R.I.P. Alex Anderson, creator of Rocky and Bullwinkle
Alex Anderson—who created the cartoon characters Bullwinkle, Rocky The Flying Squirrel, and Dudley Do-Right—has died. He was 90. Anderson came up with Rocky and Bullwinkle et al. with his childhood friend and business partner Jay Ward, after Anderson approached Ward with the idea of doing an animated TV show. Their early effort, 1948’s Crusader Rabbit (which included a primitive version of Dudley Do-Right), became the first-ever animated series created specifically for television, running in syndication well into the 1960s and even ‘70s in some markets.
Following that success, Anderson began developing the idea for a show called The Frostbite Falls Revue, about a group of animals running a TV station. For that show, Anderson created the characters of Rocky and Bullwinkle—the latter known as “Canadian Moose” until Anderson borrowed the name of a Berkeley-area car dealership. Ward wanted to do it, but only in Los Angeles.

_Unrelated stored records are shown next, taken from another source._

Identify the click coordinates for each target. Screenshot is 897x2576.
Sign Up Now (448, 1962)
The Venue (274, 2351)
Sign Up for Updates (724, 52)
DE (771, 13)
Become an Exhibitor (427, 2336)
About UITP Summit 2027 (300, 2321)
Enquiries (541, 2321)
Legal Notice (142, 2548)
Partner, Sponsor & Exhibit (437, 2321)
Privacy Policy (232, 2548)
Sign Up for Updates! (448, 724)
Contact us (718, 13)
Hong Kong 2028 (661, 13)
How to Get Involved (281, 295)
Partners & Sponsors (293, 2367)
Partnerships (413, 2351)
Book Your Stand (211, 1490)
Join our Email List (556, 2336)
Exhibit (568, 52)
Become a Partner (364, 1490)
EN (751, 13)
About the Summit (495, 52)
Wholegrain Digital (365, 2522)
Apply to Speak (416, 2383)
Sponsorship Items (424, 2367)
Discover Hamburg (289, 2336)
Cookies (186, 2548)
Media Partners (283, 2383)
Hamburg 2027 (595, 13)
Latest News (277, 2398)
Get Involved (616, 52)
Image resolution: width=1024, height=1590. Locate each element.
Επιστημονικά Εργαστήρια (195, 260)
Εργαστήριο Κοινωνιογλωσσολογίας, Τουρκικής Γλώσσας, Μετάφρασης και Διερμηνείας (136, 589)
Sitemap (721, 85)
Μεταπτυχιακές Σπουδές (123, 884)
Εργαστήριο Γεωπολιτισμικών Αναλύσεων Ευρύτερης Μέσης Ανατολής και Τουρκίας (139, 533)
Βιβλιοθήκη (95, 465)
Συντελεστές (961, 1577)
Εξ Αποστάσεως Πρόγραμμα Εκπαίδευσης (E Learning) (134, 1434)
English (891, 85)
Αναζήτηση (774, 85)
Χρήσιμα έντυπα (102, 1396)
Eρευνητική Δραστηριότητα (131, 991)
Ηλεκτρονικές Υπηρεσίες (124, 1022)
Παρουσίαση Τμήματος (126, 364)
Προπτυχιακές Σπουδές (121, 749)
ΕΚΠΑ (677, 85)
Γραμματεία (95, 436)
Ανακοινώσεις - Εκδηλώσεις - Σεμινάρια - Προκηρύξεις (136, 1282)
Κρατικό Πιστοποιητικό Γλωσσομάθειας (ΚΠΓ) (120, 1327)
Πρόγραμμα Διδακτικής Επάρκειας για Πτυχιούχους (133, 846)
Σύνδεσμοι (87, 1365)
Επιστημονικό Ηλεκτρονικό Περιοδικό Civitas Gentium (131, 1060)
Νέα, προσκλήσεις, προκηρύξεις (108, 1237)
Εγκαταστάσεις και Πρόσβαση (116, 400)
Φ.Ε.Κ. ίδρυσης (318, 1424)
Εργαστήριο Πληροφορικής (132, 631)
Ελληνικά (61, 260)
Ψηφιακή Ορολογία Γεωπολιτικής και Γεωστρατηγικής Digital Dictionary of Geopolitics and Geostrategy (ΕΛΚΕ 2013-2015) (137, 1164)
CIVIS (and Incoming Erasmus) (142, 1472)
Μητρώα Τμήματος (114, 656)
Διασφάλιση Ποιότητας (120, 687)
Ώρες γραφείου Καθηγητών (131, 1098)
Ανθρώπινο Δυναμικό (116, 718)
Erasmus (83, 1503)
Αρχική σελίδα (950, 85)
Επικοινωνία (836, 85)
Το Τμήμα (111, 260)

Anderson, however, did not want to move from his San Francisco home, and as a result Ward went on without him, and Anderson was never involved in what would become The Rocky And Bullwinkle Show except as a consultant. As a result, he never really got credit for them—and in 1996, he was forced to take legal action against his old partner, since Ward had copyrighted the characters in his name only. Anderson is now legally acknowledged as the creator of Rocky and Bullwinkle, but has remained more or less unsung in the shadow of Jay Ward for the whole of his life. He died in a Pebble Beach nursing home after suffering from Alzheimer’s for many years.